Het OMT wijst op onderzoek van het UMCU dat laat zien dat een actief (zelf)testbeleid het risico op besmettingen sterk kan reduceren. Het kabinet volgt dan ook het advies op om alle leerlingen in het voortgezet onderwijs tweemaal per week onder begeleiding preventief te laten testen, en heeft de noodzakelijke voorbereidingen daarvoor getroffen. Op die manier kan het onderwijs vanaf 31 mei weer volledig fysiek plaatsvinden; scholen hebben desgewenst ruimte om dit voor te bereiden tot 7 juni. De benodigde zelftesten zijn kosteloos aan het onderwijs beschikbaar gesteld: scholen worden sinds 17 mei jl. bevoorraad met voldoende testen voor alle leerlingen en personeelsleden, uiterlijk 28 mei as. is deze voorraad op alle vo-scholen geleverd. Als de bijsluiter wordt gevolgd is zelftesten bijna alle leerlingen niet ingewikkeld, en leidt het tot voldoende betrouwbare uitkomsten. In lijn met het advies van het deskundigenpanel-Van der Zande wordt daarom gezorgd voor lichte en kortdurende begeleiding; dit draagt bij aan het vertrouwen bij leerlingen dat ze de test goed uitvoeren, wat de deelnamebereidheid kan vergroten.2Het kabinet onderstreept dat het van groot belang is dat alle leerlingen en personeelsleden zich tweemaal per week laten testen: hoe vollediger de deelname, hoe beter de risico’s beheerst worden. Het kabinet zet hierop in met intensieve communicatie, en maakt daarbij dankbaar gebruik van de inspanningen van onder andere het LAKS om het belang van testen bij leerlingen onder de aandacht te brengen.

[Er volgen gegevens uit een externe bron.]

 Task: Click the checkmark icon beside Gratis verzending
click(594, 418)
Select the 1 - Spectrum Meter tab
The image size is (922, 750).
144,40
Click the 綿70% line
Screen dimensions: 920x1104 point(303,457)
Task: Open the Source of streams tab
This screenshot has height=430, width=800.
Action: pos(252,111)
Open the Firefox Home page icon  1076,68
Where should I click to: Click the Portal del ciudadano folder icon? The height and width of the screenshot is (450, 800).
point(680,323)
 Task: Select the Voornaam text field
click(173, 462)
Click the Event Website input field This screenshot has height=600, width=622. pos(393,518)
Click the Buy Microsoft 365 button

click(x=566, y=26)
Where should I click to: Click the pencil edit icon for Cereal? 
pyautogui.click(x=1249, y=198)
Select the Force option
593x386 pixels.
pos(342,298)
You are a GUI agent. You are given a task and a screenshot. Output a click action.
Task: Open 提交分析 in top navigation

Van docenten en overige personeelsleden is een bijzondere inspanning is gevraagd in de afgelopen periode. Zij verdienen daarvoor al onze waardering en steun. Zij hebben recht op een werkomgeving waarin gezondheidsrisico’s worden voorkomen, en eventuele zorgen – vooral bij dat deel van het onderwijspersoneel dat nog niet gevaccineerd is – moeten serieus worden genomen. Leraren die zelf kwetsbaar zijn en nog niet zijn gevaccineerd hoeven niet naar school te komen, zoals dat nu ook het geval is. Bij situaties die nijpend zijn, zoals leraren met een kwetsbare huisgenoot die nog niet gevaccineerd is, roep ik scholen op om met hun personeel in goed overleg tot een oplossing te komen, zoals dit nu ook is opgenomen in het sectorprotocol.
De overige regels en richtlijnen in het onderwijs ten aanzien van corona blijven van kracht blijven; dit blijft van groot belang om de risico’s op besmetting zo beperkt mogelijk te houden. Thuisblijven bij klachten, afstand houden tot volwassenen (waaronder de docent), vaak de handen wassen, en het dragen van een mondkapje in de gangen op school waar de afstand tot volwassenen niet altijd kan worden bewaard. Om de volledige heropening van het vo mogelijk te maken, vraag ik iedereen in het onderwijs, dus ook leerlingen, om hier een bijdrage aan te leveren. Hiermee beschermen ze zichzelf, maar ook hun familieleden en hun docenten.